Megan McArdle - Megan McArdle is a senior editor for The Atlantic who writes about business and economics. She has worked at three start-ups, a consulting firm, an investment bank, a disaster recovery firm at Ground Zero, and The Economist. More

Megan was born and raised on the Upper West Side of Manhattan, and yes, she does enjoy her lattes, as well as the occasional extra-dry skim-milk cappuccino. Her checkered work history includes three start-ups, four years as a technology project manager for a boutique consulting firm, a summer as an associate at an investment bank, and a year spent as sort of an executive copy girl for one of the disaster-recovery firms at Ground Zero … all before the age of 30.

While working at Ground Zero, Megan started Live From the WTC, a blog focused on economics, business, and cooking. She may or may not have been the first major economics blogger, depending on whether we are allowed to throw outlying variables such as Brad Delong out of the set. From there it was but a few steps down the slippery slope to freelance journalism. She has worked in various capacities for The Economist, where she wrote about economics and oversaw the founding of Free Exchange, the magazine's economics blog. She has also maintained her own blog, Asymmetrical Information, which moved to The Atlantic, along with its owner, in August 2007.

Megan holds a bachelor's degree in English literature from the University of Pennsylvania and an M.B.A. from the University of Chicago. After a lifetime as a New Yorker, she now resides in northwest Washington, D.C., where she is still trying to figure out what one does with an apartment larger than 400 square feet.

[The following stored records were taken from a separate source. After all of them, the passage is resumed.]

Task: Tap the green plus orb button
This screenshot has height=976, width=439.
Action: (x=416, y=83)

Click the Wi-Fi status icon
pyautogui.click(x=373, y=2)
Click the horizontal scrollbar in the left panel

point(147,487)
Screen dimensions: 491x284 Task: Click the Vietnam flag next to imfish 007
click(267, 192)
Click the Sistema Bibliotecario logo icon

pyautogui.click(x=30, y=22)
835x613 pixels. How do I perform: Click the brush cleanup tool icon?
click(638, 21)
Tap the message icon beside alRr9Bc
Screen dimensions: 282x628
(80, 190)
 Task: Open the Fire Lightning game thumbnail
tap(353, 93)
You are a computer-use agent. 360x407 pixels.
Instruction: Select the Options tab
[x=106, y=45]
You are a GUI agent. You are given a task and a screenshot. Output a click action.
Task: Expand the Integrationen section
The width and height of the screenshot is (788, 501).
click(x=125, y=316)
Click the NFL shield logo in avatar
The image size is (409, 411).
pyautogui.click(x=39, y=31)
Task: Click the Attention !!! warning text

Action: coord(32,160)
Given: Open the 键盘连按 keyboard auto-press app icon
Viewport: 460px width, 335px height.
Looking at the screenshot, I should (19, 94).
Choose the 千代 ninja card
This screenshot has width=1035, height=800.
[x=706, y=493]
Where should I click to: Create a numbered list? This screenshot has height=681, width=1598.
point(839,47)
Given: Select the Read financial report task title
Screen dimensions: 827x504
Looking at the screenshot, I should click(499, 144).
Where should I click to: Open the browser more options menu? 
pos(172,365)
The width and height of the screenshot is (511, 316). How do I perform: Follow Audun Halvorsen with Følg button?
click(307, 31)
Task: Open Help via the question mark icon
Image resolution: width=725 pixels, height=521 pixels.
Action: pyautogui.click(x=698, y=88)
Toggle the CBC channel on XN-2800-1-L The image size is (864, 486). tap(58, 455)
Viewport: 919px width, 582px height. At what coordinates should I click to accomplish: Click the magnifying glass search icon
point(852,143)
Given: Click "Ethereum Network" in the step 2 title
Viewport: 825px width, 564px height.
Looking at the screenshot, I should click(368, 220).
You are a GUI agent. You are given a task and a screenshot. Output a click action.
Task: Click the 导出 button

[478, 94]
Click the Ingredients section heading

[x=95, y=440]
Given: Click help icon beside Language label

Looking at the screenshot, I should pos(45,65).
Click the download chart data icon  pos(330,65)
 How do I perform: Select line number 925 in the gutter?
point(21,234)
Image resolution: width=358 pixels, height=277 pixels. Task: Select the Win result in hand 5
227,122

TSA Fails to Intercept Terrorist; We Pay the Price

By Megan McArdle
Dec 28 2009, 9:49 AM ET Comment

I don't know what annoys me more:  Janet Napolitano saying "the system worked" when what she means is "the system failed, but smart passengers proved that the system is unnecessary", or the moronic new rules the TSA is apparently putting into place in order to "prevent" future such occurances.  The TSA's obsession with fighting the last war is so strong that I expect any day to see them building wooden forts at our nation's airports in order to keep the redcoats at bay.  Every time they miss something, we have to give up more liberty. 

Which is not to say that I make common cause with those claiming this as some special failure of the Obama administration.  Terrorists are bound to get through airport security if they really want, or do something worse, like blow up the crowds of people patiently waiting in line to go through airport security.  Maybe we could do it smarter, like the Israelis do.  But the Israelis also armor the holds of their airliners, making it very difficult to blow them up--and impossible to fly at a profit.

No, what this points out is not that Napolitano is incompetent, but that our elaborate system of security theater is probably next to useless.  I cannot imagine where this is going to end.  No, actually, I can imagine all too well:  with passengers checking all luggage and flying in specially issued hospital gowns.  And when some enterprising terrorist manages to sneak through that cordon by swallowing his explosives, the TSA will tell us that "the system works" and start the cavity searches.